Sin embargo, para ella no era suficiente. Al escuchar los aplausos, ella sabía que, más que por su habilidad vocal, la gente aplaudía por la leyenda que representaba: «Me quieren por lo que era, no por lo que soy». Así, pese al nuevo triunfo que había alcanzado, al final de la gira en Japón, el 11 de noviembre de 1974, Maria Callas cantó por última vez frente al público. En el par de años siguientes entretuvo la idea de alguno que otro proyecto, los cuales terminó desestimando por falta de confianza en su habilidad vocal. A esto se le sumaron algunas pérdidas personales, en especial la muerte de Aristóteles Onassis, con quien había retomado el contacto y había permanecido como una figura fundamental de su vida, por lo que fue un golpe del que le fue casi imposible recuperarse. De a poco, fue retrayéndose del mundo hasta su muerte en 1977, con tan solo 53 años.

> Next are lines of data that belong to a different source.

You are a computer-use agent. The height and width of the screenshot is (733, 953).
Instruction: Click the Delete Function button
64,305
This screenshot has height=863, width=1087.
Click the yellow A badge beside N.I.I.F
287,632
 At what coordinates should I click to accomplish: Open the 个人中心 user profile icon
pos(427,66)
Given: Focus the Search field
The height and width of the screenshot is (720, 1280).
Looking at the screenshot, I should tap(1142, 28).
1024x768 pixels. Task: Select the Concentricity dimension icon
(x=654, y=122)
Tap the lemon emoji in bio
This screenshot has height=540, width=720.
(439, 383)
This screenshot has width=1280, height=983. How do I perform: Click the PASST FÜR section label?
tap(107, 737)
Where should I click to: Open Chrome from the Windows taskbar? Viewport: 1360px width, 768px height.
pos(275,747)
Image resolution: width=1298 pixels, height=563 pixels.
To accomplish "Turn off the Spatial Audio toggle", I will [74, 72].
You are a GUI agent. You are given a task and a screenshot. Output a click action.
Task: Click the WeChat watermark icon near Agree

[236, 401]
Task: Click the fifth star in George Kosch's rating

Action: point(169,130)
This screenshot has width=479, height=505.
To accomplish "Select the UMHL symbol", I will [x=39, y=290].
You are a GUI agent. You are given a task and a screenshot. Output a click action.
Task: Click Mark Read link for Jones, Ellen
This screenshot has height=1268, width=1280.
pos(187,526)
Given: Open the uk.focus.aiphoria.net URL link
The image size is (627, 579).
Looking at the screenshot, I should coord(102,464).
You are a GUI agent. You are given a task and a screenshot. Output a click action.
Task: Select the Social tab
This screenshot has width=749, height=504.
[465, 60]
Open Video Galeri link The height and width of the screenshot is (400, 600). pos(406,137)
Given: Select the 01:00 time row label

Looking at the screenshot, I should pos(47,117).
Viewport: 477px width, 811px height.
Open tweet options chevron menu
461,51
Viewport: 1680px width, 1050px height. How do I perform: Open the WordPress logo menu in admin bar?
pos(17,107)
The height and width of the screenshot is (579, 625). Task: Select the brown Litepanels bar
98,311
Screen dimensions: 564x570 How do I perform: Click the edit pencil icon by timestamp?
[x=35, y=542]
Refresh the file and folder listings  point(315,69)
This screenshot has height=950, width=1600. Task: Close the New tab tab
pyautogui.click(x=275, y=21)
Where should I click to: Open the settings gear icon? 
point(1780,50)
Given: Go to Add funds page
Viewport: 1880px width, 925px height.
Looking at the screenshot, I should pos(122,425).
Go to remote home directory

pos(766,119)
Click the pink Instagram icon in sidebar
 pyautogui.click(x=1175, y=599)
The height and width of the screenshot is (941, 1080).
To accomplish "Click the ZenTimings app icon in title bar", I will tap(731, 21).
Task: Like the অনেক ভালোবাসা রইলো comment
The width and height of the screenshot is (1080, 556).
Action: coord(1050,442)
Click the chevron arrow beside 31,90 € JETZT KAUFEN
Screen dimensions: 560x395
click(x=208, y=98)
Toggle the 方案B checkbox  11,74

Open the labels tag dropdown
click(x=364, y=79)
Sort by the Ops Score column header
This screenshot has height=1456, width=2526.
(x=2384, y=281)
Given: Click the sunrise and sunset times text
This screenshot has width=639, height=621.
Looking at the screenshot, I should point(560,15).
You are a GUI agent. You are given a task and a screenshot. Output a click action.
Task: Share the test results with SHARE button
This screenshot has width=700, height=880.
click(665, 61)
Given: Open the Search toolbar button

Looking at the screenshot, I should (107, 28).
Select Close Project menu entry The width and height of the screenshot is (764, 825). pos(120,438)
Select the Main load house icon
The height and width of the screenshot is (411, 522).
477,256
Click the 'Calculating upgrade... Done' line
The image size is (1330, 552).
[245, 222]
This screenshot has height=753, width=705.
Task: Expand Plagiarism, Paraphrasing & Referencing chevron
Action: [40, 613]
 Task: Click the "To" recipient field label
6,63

El nombre de Maria Callas siempre me ha resonado como el de una leyenda, aunque mi primer contacto con la historia del ser humano fue a través de una obra de teatro inspirada en sus masterclasses en Juilliard. Inmediatamente me quedó claro que estaba tratando con una persona particularmente fascinante, cuya vida no me podía quedar sin investigar. Si bien su vida personal no siempre se desenvolvió como ella quería, en el limitado tiempo que tuvo en el mundo, Maria fue capaz de construir un legado como pocos, no solo a través de su extraordinaria voz y talento, sino de la personalidad las acciones que le otorgaron el título de legendaria, del que quiero creer que estaría orgullosa. Incontables veces la había escuchado sin prestar atención, pero ahora, disfrutar su música conociendo un poco más de la historia detrás de semejante voz, tiene un encanto especial.